── Exercise input

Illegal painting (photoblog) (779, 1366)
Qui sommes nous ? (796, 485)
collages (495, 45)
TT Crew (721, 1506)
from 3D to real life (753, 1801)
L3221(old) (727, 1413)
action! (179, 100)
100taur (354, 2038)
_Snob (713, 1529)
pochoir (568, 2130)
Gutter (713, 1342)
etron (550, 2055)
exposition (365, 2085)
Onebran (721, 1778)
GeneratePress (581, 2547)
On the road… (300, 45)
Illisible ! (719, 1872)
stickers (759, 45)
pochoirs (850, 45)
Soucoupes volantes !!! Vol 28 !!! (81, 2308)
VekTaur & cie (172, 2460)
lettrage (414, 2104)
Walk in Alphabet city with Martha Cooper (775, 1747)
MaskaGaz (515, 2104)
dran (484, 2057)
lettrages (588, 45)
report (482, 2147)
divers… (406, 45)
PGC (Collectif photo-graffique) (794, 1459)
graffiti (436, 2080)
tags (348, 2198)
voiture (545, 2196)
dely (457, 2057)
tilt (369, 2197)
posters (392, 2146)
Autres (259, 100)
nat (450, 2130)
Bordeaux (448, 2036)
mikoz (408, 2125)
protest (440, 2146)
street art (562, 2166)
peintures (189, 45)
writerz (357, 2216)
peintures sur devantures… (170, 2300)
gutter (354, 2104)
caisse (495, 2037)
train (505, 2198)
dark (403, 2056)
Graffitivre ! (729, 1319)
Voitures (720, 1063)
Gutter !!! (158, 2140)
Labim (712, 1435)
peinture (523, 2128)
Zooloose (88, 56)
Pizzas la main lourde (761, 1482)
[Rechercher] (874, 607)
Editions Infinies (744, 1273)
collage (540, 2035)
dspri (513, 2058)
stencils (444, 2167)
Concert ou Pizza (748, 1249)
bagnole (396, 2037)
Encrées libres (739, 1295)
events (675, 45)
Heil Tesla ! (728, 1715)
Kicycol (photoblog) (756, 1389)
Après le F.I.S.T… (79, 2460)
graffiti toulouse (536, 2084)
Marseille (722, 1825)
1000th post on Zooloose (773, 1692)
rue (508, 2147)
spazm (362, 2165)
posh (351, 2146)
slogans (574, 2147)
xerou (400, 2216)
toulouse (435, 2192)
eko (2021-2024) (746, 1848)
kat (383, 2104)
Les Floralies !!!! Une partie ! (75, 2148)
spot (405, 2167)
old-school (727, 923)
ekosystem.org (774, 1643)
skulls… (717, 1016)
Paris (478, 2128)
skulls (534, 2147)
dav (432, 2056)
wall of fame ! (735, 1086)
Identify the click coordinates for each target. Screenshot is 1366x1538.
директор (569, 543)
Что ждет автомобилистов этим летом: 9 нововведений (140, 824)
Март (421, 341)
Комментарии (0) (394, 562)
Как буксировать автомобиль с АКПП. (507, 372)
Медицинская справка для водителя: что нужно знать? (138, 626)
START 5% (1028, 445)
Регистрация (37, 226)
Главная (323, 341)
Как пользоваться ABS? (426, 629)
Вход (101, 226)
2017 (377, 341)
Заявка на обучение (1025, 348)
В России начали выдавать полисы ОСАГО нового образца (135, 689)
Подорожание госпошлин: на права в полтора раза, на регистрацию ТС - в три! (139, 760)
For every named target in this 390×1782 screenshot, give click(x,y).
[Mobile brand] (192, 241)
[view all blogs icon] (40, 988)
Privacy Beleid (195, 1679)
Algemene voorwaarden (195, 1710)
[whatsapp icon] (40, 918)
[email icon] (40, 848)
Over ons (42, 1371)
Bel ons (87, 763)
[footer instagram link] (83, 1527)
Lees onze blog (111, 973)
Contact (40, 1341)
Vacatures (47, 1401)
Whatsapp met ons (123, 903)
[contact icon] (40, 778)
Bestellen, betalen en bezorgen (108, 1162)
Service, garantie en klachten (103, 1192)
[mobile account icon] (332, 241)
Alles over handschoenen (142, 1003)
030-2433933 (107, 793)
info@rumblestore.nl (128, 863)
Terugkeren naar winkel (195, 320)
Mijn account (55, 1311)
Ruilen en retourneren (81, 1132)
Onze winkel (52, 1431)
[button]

────

#### How to complete this task
Whenever a line in the data above contains the word "photoblog", include it in the tally, and report only the final number.

#### Your solution
2